Erie Community College is a public institution with an annual budget of $111 million, 45 percent of which is funded directly by state and county taxpayers. It is a public institution whose administration seems comfortable with talking around funding issues and how the school spends its money.
This blog has posted numerous articles about problems at the College. Last August a series of articles was posted about the financial management of the institution; its contract with Canisius College for dormitory space; and the manner in which the school’s president spends tens of thousands of dollars made available to him in two expense accounts.
All of this appears to be fine with the management of the school, its Board, county elected officials and state officials. So perhaps not all the rules about accounting for the receipt and use of public money apply to Erie Community College.
The State Comptroller released a devastating detailed audit of the management of the school in 2016. There have been no public updates on all the things that audit recommended to be done.
A new President, Dr. Dan Hocoy, joined the school in the summer of 2017. The school has continued to experience a decline in enrollment. Information published in Business First reports that full-time enrollment dropped by 1,802 students (20 percent) between 2013-14 and 2018-19. Part-time enrollment increased by about 30 percent during that timeframe. Full-time tuition increased $1,300 (36 percent) in those five years.
The local economy has been doing pretty well lately, and enrollment at community colleges usually goes in the opposite direction of the economy. People often tend to beef up their employment skills when the economy is tight. In addition ECC, like nearly all colleges in Western New York, draws most of its students from this area. The pipeline of students has been shrinking, creating problems for many schools.
A recent internal report about spring 2019 enrollment at ECC, prepared prior to final semester registrations, indicated that enrollment might go down 15 percent compared with the spring of 2018. Representatives of the College told the County Legislature in early January about a drop in enrollment with somewhat different numbers.
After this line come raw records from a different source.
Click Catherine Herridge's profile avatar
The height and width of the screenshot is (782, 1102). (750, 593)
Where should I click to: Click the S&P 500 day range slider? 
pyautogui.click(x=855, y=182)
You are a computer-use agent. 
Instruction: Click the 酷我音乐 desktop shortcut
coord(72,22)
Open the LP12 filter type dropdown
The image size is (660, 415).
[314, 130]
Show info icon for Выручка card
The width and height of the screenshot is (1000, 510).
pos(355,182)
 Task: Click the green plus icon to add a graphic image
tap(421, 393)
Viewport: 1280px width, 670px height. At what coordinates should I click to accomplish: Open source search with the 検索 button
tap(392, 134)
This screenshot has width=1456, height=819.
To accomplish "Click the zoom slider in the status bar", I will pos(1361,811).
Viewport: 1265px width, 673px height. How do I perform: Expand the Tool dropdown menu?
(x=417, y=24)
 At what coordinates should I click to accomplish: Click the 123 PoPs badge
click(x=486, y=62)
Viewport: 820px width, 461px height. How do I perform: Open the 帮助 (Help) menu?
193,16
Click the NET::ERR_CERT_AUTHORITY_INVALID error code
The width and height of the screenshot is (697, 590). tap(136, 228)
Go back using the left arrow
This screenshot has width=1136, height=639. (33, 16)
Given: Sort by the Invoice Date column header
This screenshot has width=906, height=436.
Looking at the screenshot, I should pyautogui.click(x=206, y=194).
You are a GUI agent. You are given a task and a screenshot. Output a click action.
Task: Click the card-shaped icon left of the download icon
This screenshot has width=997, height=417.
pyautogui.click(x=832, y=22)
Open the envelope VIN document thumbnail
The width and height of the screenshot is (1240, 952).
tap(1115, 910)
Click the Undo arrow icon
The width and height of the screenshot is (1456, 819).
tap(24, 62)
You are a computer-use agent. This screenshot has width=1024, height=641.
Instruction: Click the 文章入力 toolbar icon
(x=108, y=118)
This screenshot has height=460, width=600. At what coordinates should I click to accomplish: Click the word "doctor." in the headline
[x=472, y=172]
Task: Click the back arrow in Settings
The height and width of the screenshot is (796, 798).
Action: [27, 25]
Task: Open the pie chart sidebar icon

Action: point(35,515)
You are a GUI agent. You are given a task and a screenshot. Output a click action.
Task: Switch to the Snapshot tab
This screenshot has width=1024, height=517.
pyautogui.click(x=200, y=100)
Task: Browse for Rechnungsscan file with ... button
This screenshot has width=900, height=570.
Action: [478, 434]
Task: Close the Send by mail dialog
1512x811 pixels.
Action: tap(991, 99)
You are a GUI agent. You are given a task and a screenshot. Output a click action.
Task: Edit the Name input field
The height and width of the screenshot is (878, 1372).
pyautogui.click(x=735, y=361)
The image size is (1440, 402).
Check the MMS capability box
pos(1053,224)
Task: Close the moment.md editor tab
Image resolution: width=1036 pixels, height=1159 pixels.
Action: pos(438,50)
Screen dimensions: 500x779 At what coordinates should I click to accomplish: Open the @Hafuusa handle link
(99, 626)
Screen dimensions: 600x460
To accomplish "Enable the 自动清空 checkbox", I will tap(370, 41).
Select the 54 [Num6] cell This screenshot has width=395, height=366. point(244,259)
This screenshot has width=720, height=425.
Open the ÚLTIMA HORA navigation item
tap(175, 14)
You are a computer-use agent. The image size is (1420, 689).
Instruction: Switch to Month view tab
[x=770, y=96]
Dropping enrollment has a major impact on the College, which derives the majority of revenues from direct tuition payments and from state aid, which is calculated based on enrollment over a period of years.
The transmittal letter from the College President to county government last May, which forwarded the College’s proposed 2018-19 budget, noted that the school anticipated a flat amount of enrollment and tuition revenue for 2018-19, compared with 2017-18. The school did not plan to use fund balance.
A new revenue source identified by the school in that budget was the contract with Canisius College for the use of dormitory rooms by ECC students at Canisius. The contract was celebrated for providing a full college experience for ECC students, while producing revenues for both ECC and Canisius.
So in light of what was anticipated prior to the start of the 2018-19 academic year, I sent a new Freedom of Information Law (FOIL) request to ECC on January 5th, posing some follow-up questions. I asked for:
- The total dollar amount of tuition payments received from registered students for the fall 2018 semester, as of December 31, 2018; and comparable information for the fall 2017 semester.
- The total number of students registered for the fall 2018 semester who lived in the Canisius College dormitories; and the number of students scheduled to live in the Canisius dormitories for the spring 2019 semester.
- The total dollar amount that President Dan Hocoy received in 2018 as his bonus, per terms of his contract.
- A copy of the December 2018 Board policy concerning staff telecommuting.
These requests, it seemed to me, were fairly simple and easy to respond to. The December 2017 tuition revenue is a historical record that should be readily available. As soon as December 2018 accounting work closed out, the 2018 records should likewise be obtainable.
The number of student who dormed at Canisius during the fall semester was determined in September 2018, and with the spring semester underway, the dormer numbers for spring 2019 should be available.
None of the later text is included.